## EXERCISE SET
(1) Answer these from the post on wedding music:
(a) What instrument did the writer try and fail to self-teach?
(b) What does the writer consider more important than the food at the reception?
(c) Which three artists are named as being on the song list?
(2) Print the stretch of the post on wedding music from "However, despite the" through "him for that." verbatim.

## EXCERPT TO READ
---*---

Let's jump ahead of ourselves, out of this endless pit of options called catering service. Let's discuss about what I think is one of the most important aspect of a wedding; the music.
I love music. I grew up being a fangirl of bands ranging from Take That to Ash. I used to take music seriously, and my dream was to be a rock star. Really. Even though that dream started to fade away completely when I tried to teach myself how to play guitar and failed miserably. And that was the closest thing I ever got to being a rock goddess. That, and Guitar Hero.
However, despite the failed attempt to nail a musical instrument, I keep being an avid music listener. That said, I don't want my wedding to be filled with trashes people call love songs. Thank God I am marrying a guy who is just as enthusiastic as I am to music...plus he's hell good at playing any kind of instrument. And I mean, any. I hate him for that.
So of course, we want the music to be perfect. I do, at least. Personally, deep down inside, I think the music in my reception is more important than the foods. People might say, "who will pay attention to the music anyway?" Well I do. I will pay attention and I want the musicians to play the songs at the party I'll remember for the rest of my life.
Needless to say, we've made our own list of songs that will be played in the wedding. And they're not just any songs you can find in most wedding receptions. I won't spill the list, but it includes, among others, Glen Hansard, Marketa Irglova, and Ryan Adams.

---*---

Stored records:
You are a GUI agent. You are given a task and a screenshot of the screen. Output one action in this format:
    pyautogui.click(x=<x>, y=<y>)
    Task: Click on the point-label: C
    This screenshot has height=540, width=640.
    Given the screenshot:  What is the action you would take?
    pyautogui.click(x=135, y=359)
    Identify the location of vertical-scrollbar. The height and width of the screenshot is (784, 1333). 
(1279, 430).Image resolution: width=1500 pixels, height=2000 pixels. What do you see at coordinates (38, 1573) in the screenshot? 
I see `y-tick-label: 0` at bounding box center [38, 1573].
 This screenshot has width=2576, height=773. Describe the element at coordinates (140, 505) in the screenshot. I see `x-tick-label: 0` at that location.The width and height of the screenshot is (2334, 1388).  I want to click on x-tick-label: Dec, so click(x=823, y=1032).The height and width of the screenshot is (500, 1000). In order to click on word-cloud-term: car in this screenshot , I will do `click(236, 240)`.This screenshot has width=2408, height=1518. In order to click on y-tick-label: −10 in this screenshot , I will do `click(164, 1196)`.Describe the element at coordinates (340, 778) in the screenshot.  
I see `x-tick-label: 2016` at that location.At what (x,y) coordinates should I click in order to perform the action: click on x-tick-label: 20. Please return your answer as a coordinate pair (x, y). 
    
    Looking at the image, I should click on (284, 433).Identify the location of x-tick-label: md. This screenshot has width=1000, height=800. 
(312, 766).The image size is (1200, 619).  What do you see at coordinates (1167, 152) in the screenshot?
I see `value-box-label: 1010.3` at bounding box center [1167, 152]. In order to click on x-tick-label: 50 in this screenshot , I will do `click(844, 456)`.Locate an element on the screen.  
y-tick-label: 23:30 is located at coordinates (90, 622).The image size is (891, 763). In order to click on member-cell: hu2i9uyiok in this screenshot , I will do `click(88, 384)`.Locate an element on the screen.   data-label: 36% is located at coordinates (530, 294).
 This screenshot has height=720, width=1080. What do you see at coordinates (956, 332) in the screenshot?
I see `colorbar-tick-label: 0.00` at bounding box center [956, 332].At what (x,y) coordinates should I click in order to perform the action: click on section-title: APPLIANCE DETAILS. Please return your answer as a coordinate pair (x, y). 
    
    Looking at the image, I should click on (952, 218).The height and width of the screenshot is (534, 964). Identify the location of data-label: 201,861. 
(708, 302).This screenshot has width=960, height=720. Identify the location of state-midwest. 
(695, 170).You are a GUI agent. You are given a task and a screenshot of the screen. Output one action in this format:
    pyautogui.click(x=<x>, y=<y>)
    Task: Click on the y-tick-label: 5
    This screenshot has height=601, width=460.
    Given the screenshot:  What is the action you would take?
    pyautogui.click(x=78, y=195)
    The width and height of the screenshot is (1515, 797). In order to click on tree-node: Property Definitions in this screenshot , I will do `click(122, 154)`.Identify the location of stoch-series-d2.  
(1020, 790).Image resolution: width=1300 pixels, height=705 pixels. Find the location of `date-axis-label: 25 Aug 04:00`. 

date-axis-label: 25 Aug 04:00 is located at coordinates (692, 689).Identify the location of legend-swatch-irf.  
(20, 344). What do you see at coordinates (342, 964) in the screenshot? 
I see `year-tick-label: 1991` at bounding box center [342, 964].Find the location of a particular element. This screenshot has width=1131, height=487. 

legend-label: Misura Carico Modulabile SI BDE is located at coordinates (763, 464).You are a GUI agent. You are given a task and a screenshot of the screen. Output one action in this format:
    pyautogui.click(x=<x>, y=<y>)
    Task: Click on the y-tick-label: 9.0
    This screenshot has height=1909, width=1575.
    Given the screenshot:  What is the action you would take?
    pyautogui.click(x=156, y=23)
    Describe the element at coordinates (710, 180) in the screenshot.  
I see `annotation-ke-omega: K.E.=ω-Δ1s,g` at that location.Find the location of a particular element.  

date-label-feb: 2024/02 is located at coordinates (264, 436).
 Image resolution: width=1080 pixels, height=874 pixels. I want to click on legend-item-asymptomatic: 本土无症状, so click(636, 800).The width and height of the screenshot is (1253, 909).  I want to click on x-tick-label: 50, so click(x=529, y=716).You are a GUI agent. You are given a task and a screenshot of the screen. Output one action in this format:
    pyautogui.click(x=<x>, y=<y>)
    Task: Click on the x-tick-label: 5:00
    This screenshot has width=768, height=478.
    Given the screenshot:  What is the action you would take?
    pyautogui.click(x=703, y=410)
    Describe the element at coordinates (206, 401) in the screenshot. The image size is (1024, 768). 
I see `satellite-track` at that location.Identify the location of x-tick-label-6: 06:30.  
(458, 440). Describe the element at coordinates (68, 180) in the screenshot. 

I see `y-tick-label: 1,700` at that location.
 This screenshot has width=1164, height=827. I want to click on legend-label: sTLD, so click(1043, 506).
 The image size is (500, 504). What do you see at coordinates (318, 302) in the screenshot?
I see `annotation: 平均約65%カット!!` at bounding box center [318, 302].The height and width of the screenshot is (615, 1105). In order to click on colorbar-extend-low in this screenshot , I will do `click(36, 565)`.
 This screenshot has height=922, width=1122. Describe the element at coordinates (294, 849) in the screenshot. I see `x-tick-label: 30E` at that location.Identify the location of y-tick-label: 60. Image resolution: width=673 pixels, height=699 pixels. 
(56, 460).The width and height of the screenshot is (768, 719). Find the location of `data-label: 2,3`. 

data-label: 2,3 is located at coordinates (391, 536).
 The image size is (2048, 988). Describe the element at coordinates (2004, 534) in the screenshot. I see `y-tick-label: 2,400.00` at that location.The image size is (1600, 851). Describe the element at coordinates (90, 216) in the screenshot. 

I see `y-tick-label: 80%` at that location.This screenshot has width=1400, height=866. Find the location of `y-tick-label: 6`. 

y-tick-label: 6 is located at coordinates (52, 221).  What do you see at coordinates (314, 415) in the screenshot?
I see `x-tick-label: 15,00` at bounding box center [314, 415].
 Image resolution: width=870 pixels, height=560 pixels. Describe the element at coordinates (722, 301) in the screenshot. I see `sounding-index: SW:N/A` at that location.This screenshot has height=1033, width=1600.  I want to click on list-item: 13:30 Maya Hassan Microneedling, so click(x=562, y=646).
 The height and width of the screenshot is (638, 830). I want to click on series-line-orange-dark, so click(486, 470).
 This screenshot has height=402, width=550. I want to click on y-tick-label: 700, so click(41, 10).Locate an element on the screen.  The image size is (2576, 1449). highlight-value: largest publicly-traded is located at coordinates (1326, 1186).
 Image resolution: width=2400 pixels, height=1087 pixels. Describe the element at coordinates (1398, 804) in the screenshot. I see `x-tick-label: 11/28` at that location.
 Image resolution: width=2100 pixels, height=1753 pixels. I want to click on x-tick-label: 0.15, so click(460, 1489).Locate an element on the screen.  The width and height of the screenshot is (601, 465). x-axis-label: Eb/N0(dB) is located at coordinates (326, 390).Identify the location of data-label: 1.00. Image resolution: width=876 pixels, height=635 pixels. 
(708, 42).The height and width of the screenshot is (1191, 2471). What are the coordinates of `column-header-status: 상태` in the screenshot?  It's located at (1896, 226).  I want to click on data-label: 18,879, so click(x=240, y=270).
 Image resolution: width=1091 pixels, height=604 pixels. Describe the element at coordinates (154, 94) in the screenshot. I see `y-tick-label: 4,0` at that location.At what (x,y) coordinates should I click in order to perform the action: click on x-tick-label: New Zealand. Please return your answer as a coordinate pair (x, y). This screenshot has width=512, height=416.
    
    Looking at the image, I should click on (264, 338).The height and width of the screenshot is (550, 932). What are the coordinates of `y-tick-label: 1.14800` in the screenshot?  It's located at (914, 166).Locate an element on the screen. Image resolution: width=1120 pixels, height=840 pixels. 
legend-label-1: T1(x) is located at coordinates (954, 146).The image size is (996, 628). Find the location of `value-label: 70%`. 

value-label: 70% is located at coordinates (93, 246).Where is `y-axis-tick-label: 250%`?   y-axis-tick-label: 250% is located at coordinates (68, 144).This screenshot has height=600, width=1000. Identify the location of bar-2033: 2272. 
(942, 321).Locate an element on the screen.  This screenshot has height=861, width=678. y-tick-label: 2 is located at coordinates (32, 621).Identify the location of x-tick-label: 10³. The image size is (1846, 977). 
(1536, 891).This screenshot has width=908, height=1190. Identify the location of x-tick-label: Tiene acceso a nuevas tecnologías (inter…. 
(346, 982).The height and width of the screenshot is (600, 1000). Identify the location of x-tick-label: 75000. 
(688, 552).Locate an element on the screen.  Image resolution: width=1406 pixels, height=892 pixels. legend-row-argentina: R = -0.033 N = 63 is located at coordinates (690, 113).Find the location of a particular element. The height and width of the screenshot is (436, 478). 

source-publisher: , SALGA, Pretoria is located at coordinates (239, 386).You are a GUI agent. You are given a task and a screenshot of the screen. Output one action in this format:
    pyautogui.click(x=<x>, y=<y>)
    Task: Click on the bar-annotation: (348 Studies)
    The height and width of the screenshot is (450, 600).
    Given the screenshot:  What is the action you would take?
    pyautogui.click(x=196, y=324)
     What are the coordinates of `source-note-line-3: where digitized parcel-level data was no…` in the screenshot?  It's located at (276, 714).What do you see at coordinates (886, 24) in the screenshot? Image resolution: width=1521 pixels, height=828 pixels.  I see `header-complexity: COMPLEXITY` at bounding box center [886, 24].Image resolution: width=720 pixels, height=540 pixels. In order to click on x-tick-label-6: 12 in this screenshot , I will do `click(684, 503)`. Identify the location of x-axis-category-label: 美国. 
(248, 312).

---*---

## TASK-BY-TASK OUTPUTS
(1)
(a) Guitar.
(b) The music.
(c) Glen Hansard, Marketa Irglova, and Ryan Adams.

(2)
However, despite the failed attempt to nail a musical instrument, I keep being an avid music listener. That said, I don't want my wedding to be filled with trashes people call love songs. Thank God I am marrying a guy who is just as enthusiastic as I am to music...plus he's hell good at playing any kind of instrument. And I mean, any. I hate him for that.